Security cameras watch the streets of Baghdad, but the center's director says it has a long way to go.

Security cameras watch the streets of Baghdad, but the center's director says it has a long way to go.

The center was set up a year and a half ago, with employees on the lookout for trouble, as police officers in a back room listen to the traffic on their radios. But there are not enough cameras to cover all of Baghdad -- only 5 percent of the city is surveilled under the current system.

The cameras picked up suspicious activity last Wednesday, but within 20 seconds -- before any action could be taken -- a truck blew up in front of the Foreign Ministry building. By day's end, bombings had killed nearly 100 people in the city.

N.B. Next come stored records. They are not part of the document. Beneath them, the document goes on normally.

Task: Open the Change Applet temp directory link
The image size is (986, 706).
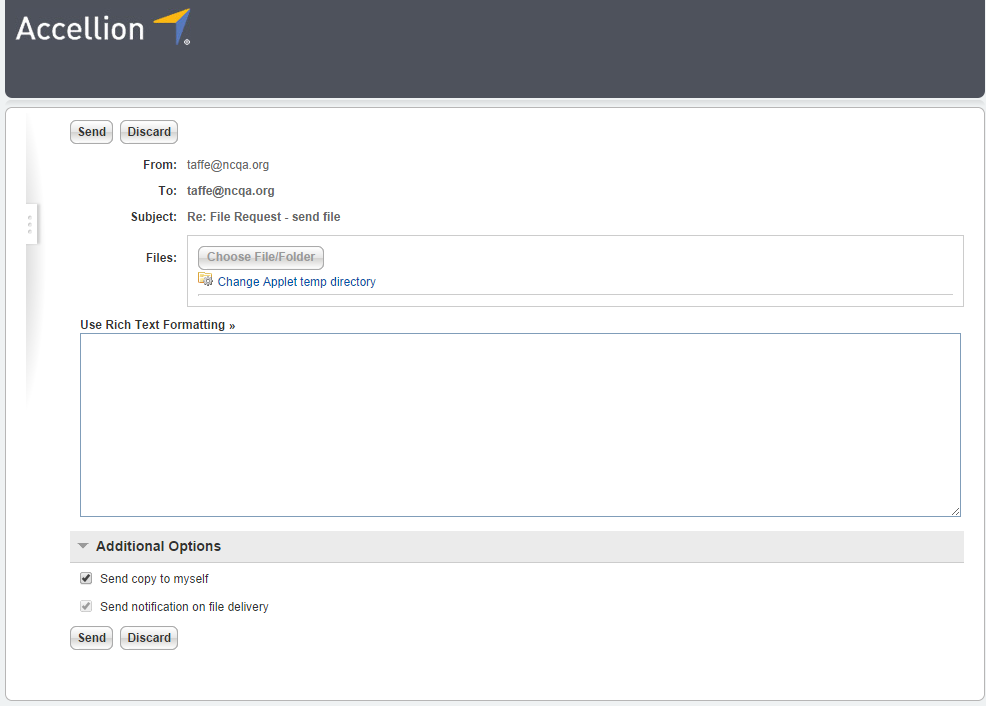Action: point(296,282)
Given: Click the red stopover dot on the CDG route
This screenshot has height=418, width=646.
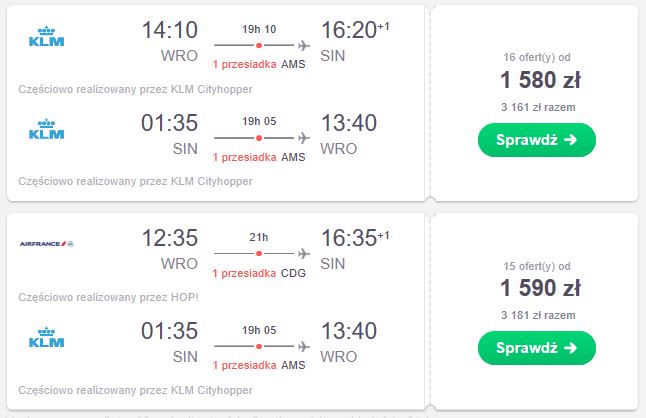Looking at the screenshot, I should pos(259,254).
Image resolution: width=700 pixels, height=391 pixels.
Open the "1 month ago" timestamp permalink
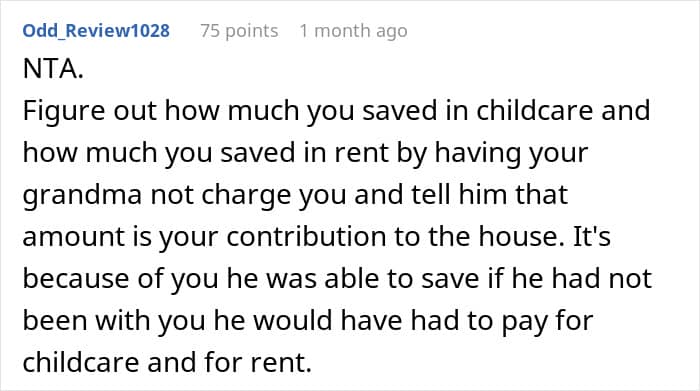(353, 31)
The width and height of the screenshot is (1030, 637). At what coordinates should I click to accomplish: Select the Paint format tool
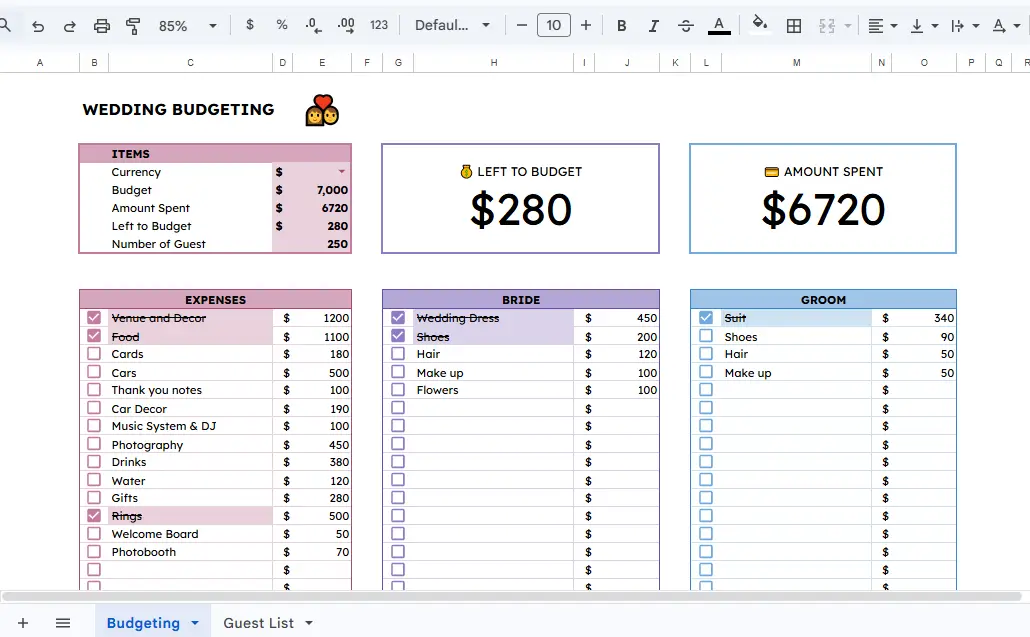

The fledgling security surveillance operation has a long way to go, its director acknowledges. The center is understaffed and not yet open around the clock. Video Watch security camera video of attacks »

Though overall attacks have decreased in Iraq, the images on screen serve as undeniable evidence of the ongoing violence the Iraqi government is struggling to prevent.

That effort includes 113 security cameras placed mainly around government buildings throughout the city, though not all are functioning at any given time. Each work station at the surveillance center monitors the feeds from 10 cameras.

After last week's bombings -- which made Wednesday the bloodiest day in Iraq since U.S. combat troops withdrew from Iraqi cities at the end of June -- the center's managers met with Iraqi security forces in an effort to increase the number of cameras.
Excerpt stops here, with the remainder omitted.